Schutz des Waldes hat Priorität

CDU-Fraktion gegen Ideologisierung

 

Die CDU-Fraktion im Stadtrat Otterberg hat im Anschluss an die jüngste Stadtratssitzung ihre Position zu der möglichen Errichtung von Windkraftanlagen im Bereich Otterbergs neu bewertet. Im Rahmen der Stadtratssitzung wurden in sehr sachlicher Weise Fragen zur Wirtschaftlichkeit im Speziellen und im Hinblick auf die Energiewende im Allgemeinen, aber auch zu Aspekten des Umwelt- und Landschaftsschutzes, sowie zur Belastung für Mensch und Natur, diskutiert.

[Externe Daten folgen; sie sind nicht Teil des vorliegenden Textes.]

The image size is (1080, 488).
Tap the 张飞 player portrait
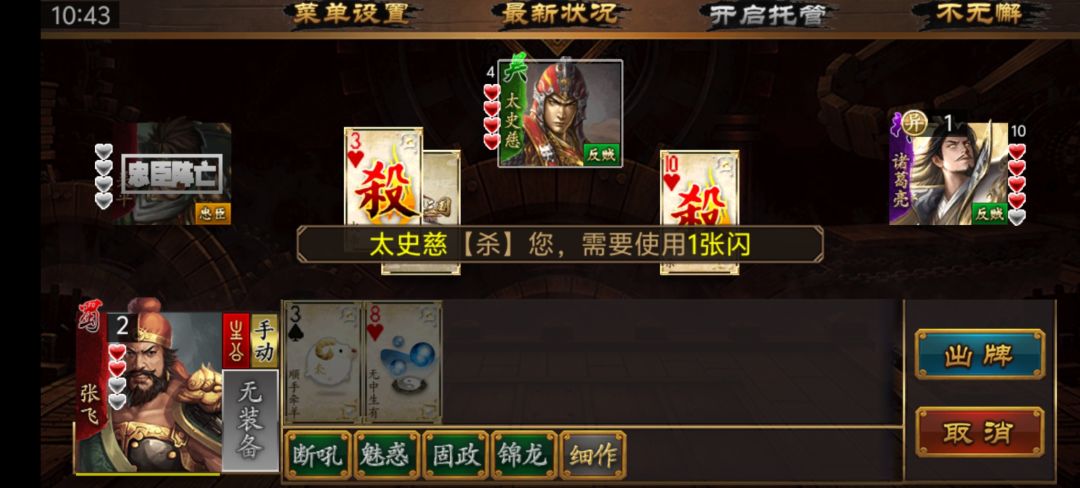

Dabei ist für die Vertreter der CDU deutlich geworden, dass die Errichtung von sechs neuen Anlagen, wie sie von der Firma Gaia im Otterberger Wald für möglich gehalten wird, keine Option sein kann. „Bei Abwägung aller Argumente steht für die CDU fest: unsere Priorität liegt auf dem Schutz des Otterberger Waldes als Naherholungsgebiet“, so Fraktionsvorsitzender Dr. Norbert Herhammer. „Der Wald ist prägend für unsere Heimat und somit Teil unserer Identität, nicht nur während des Frühlingsfestes, das für Otterberg einen hohen Stellenwert besitzt“, ergänzte der stellv. Fraktionsvorsitzende Christoph Cziborr. Ratsmitglied Rupert Schönmehl stellte fest, dass auch die Aussicht auf einen möglichen finanziellen Gewinn den Eingriff in die Natur nicht rechfertige: „Wir würden Wald gegen Windkraft tauschen“. Die Frage nach der Entsorgung zurückgebauter Anlagen konnte letztlich nur unbefriedigend beantwortet werden und der Schaden für die Tierwelt ist noch nicht absehbar. Dr. Herhammer: „Wir wenden uns gegen die Ideologisierung dieses Themas und halten eine Entscheidung für weitere Windkraftanlagen innerhalb der Gemarkung Otterberg für nicht vertretbar.“

Am 26.2., 18 Uhr findet in der Alten Apotheke der politische Aschermittwoch der CDU Otterberg zum Thema „Folgen des Klimawandel im Pfälzer Wald“ statt, Gast ist Dr. Ulrich Mattes von der Forschungsanstalt für Waldökologie und Forstwirtschaft in Trippstadt. Die CDU-Vorsitzende Jana Naundorf Assuncao lädt im Namen des gesamten CDU-Ortsverbandes alle interessierten Bürgerinnen und Bürger herzlich ein.